Monday, May 9, 2011

Night Life

I completely understand Rat Kiley's viewpoint in this chapter.
Rat Kiley starts to lose his sanity on the troops night missions, insisting that the bugs were genetically fucked-up and that they would call out his name. He constantly scratches at his skin, even ripping apart scabs and scratching at the raw sores underneath. Rat starts to envision everyone dead as well, and starts seeing his own body parts.
Rat ends up shooting himself in the foot after doping himself up to get out of the war, and the guys don't call him a coward about the situation.

If I was Rat, I would've abandoned my pride if it meant saving what was left of my sanity. You can't control the insane things that go on inside your head, and you can't escape them. So it was best for Rat to leave the war.

The Ghost Soldiers

This chapter was confusing, but very interesting.
O'Brien actually becomes a character I like now, because he shows a part of his character that doesn't sit and reflect on everything in the past with such reverence, and has no other side to him. He becomes human, and expresses human emotions, like anger and embarrassment and a thirst for revenge.

O'Brien wants to get revenge on Jorgenson, because when O'Brien got shot, Jorgenson did an awful job of nursing O'Brien to health, and got him infected with gangrene.

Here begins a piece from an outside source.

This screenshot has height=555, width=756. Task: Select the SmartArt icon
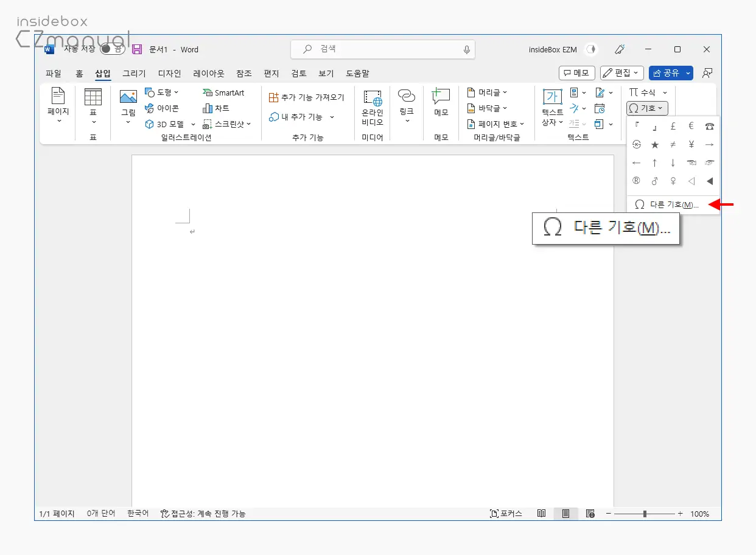[x=225, y=93]
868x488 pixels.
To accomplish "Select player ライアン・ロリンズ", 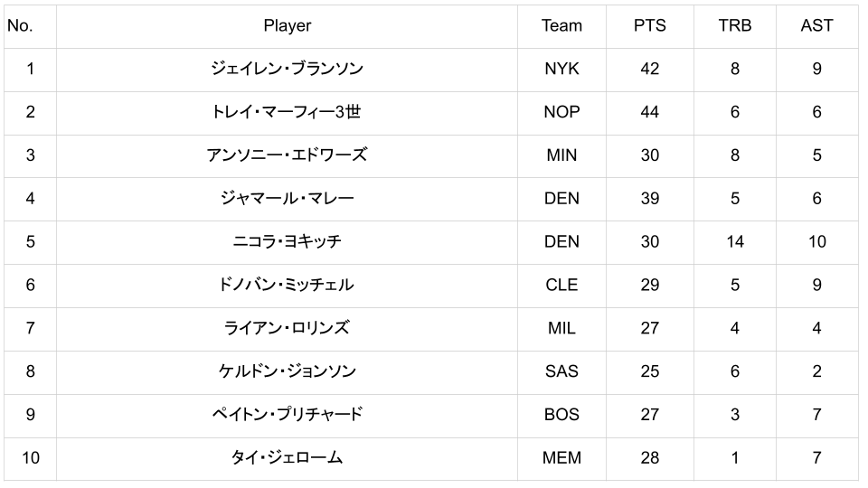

He felt as if that was something avoidable, so he is incredibly angry with Jorgenson, and wants to cause him as much shock as he felt. Only Azar wants to help O'Brien scare Jorgenson (because Azar is practically Satan), so they come up with a plan. They scare JOrgenson a good deal, but Azar wants to continue. However, when they continue, Jorgenson keeps his calm, so Azar kicks O'Brien in the head and walks away.

I really dislike Azar.

Field Trip

O'Brien takes his daughter to the spot where Kiowa's body was retrieved, and leave Kiowas moccasins in a commemorative spot. He feels at rest with Kiowa and as if he did his memory a good justice.

I still don't know how to feel about O'Brien as a character. He's a man with good morals, but I don't find him a likeable character. He just seems like a veteran cliche.

Good Form

Tim O'Brien goes back to his story of killing the man with the star-shaped hole where his eye should have been, and how he isn't sure if he killed him, but being present made him guilty. So he think that he can be truthful in saying that he never killed anyone, but also be truthful in saying he did.
How many chapters are going to be dedicated to Tim O'Brien and the man he killed?

In The Field

Jimmy Cross is another character I have no real liking or hatred towards, but in a different way then Tim O'Brien. I feel as if Jimmy is so focused on life back home, he can't focus on the issues at hand, and then blames himself for the death of his men, but doesn't seem to learn anything.
Jimmy is leading the troops into the shit fields to find Kiowa's body, and Jimmy is thinking that he'll write a letter to Kiowa's father about how admirable a person his son was, and how he was a person that any parent would be proud of.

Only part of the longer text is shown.